- Brief -
Rewrite the part of the records that opens with the line containing "Click the Programming (#7) category badge" and closes with the line containing "tap(18, 345)" as a Markdown table with the columns Row and Line, numbering each line and omitting blank lines. Leave the pictures out of the table.

- Extracted entries -
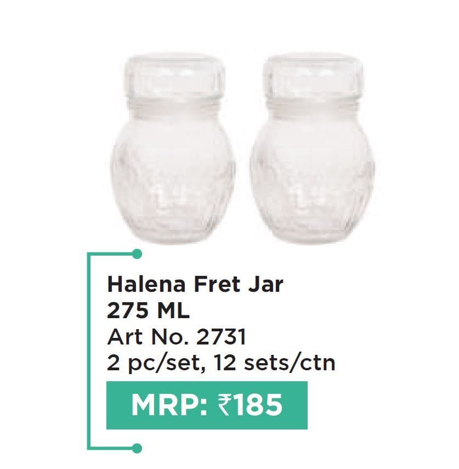Click the 185 price number

pos(257,405)
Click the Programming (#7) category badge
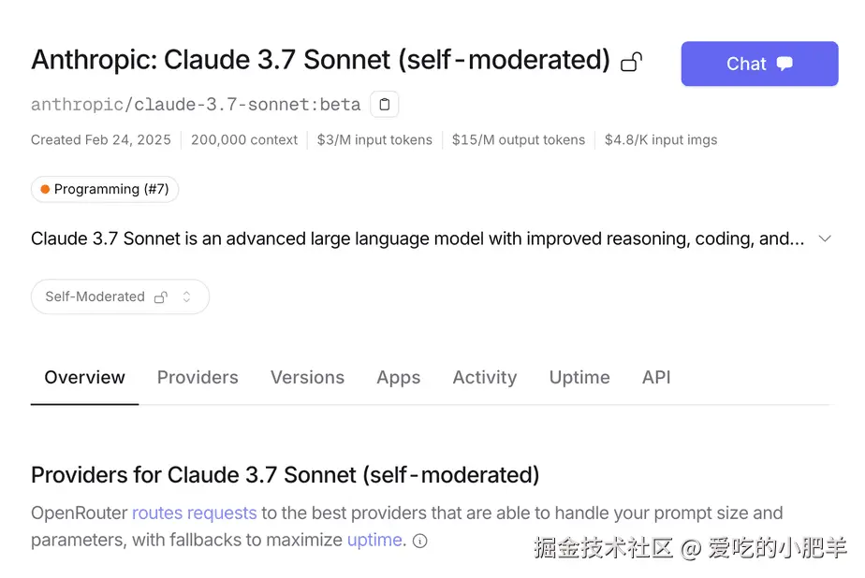This screenshot has width=865, height=578. pyautogui.click(x=104, y=189)
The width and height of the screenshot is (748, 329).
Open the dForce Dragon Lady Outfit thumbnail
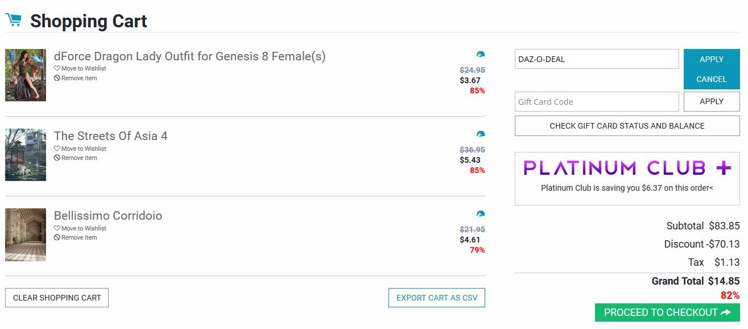click(26, 75)
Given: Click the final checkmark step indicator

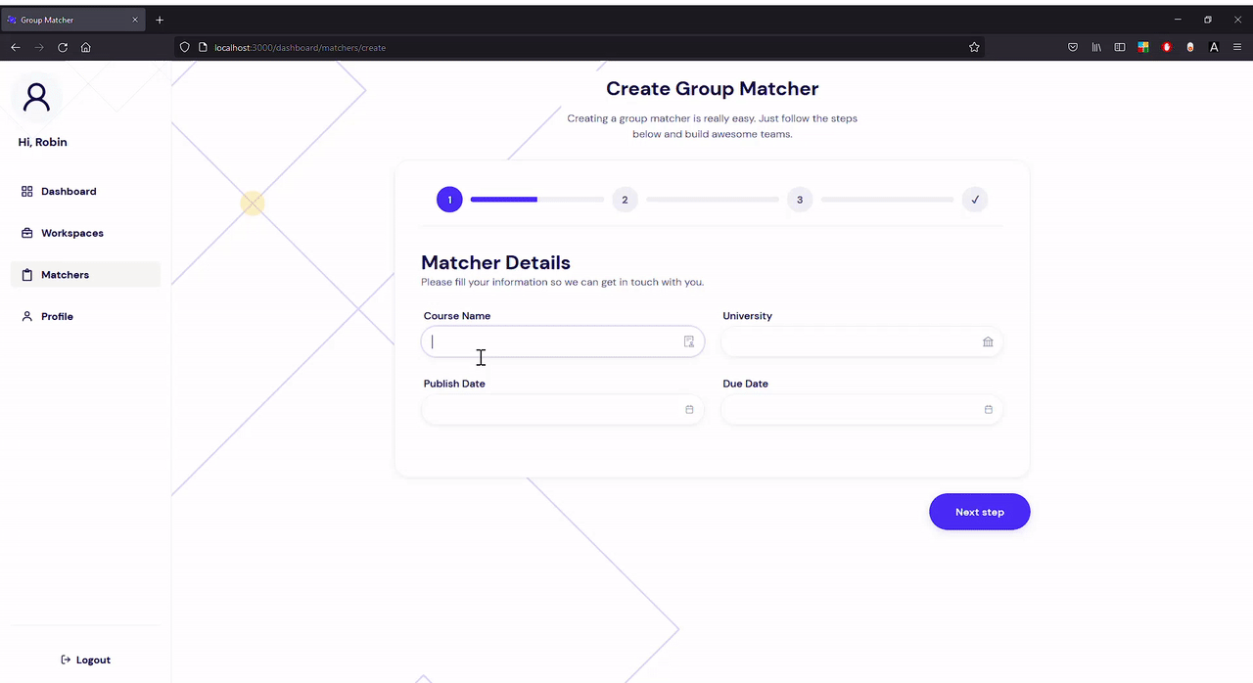Looking at the screenshot, I should 974,199.
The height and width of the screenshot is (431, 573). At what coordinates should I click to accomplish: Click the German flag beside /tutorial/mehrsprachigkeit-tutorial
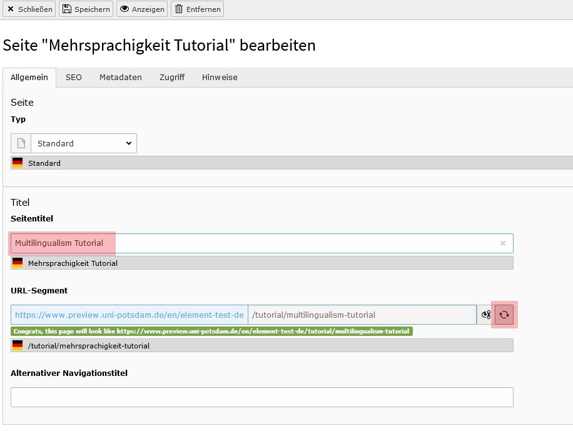tap(18, 345)
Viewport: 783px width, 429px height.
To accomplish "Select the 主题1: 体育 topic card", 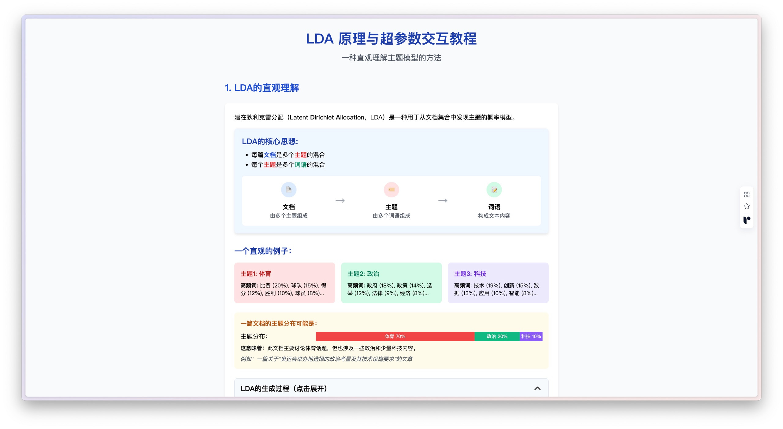I will point(284,283).
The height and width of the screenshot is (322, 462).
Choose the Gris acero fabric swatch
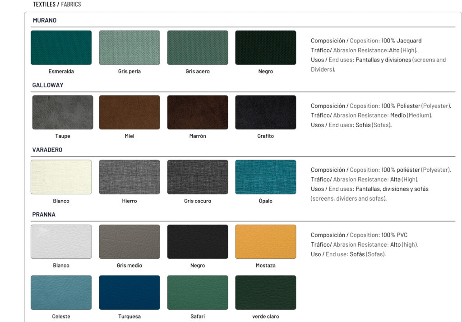pyautogui.click(x=197, y=47)
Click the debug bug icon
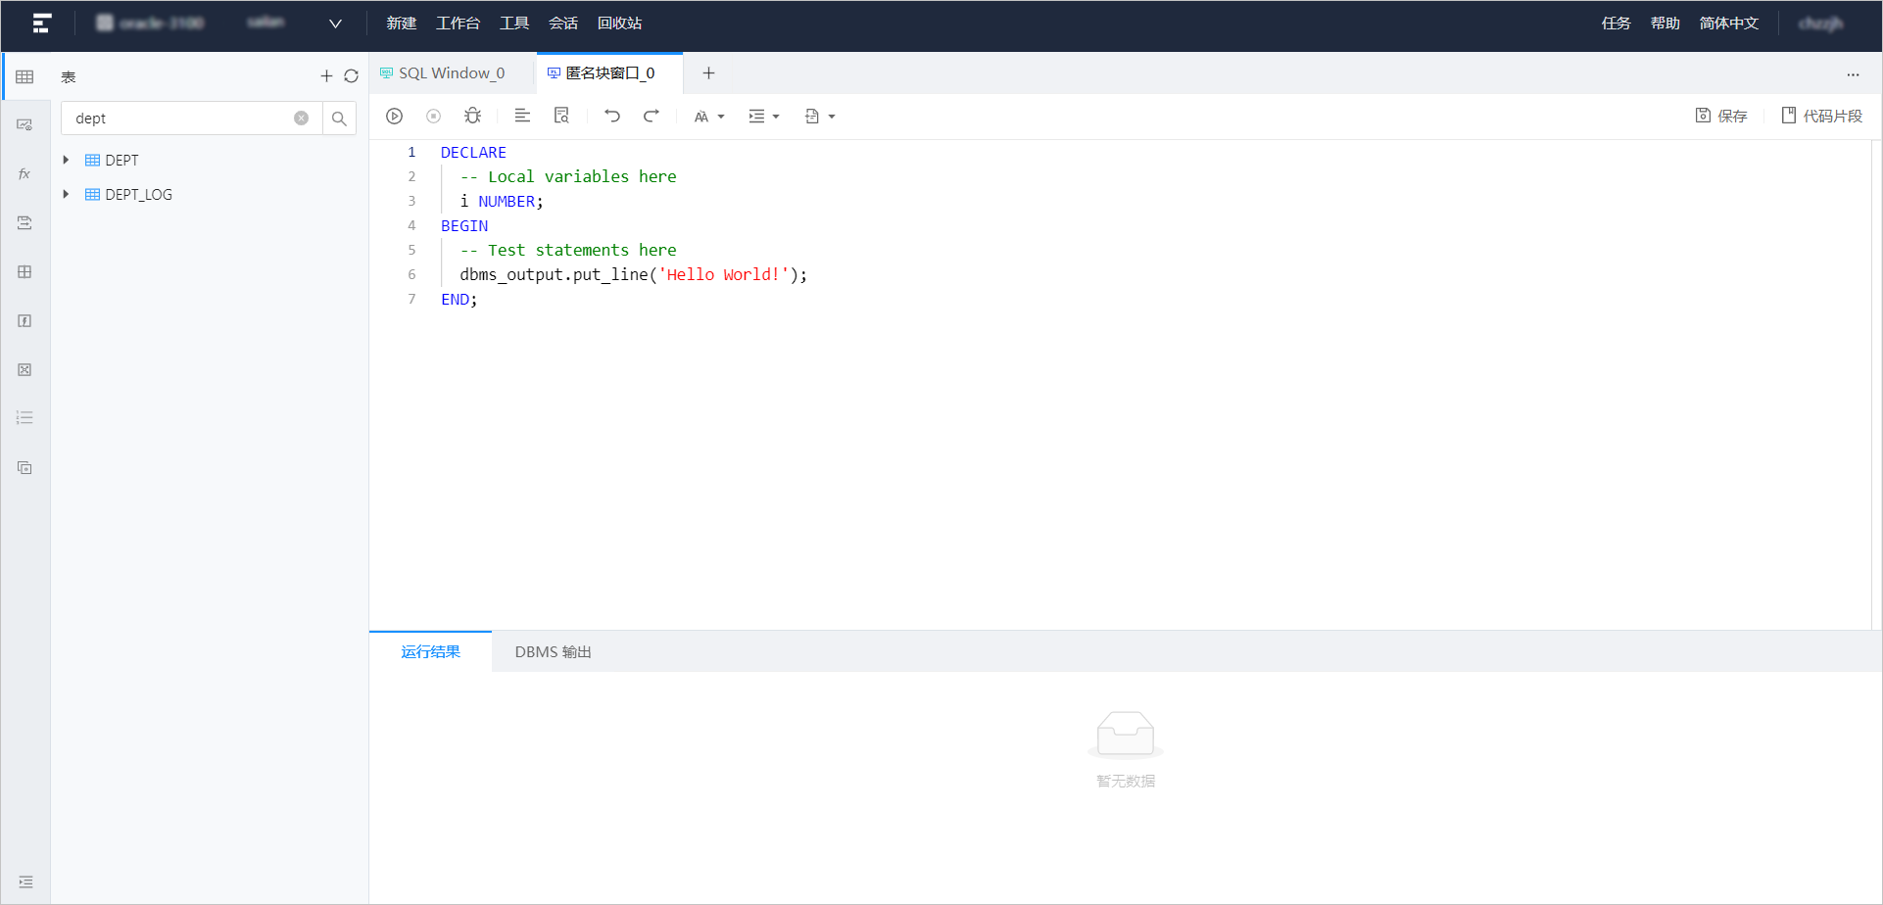The height and width of the screenshot is (905, 1883). (x=472, y=117)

- Task result -
| Row | Line |
|---|---|
| 1 | Click the Programming (#7) category badge |
| 2 | This screenshot has width=865, height=578. pyautogui.click(x=104, y=189) |
| 3 | The width and height of the screenshot is (748, 329). |
| 4 | Open the dForce Dragon Lady Outfit thumbnail |
| 5 | click(26, 75) |
| 6 | Given: Click the final checkmark step indicator |
| 7 | Looking at the screenshot, I should 974,199. |
| 8 | The height and width of the screenshot is (431, 573). At what coordinates should I click to accomplish: Click the German flag beside /tutorial/mehrsprachigkeit-tutorial |
| 9 | tap(18, 345) |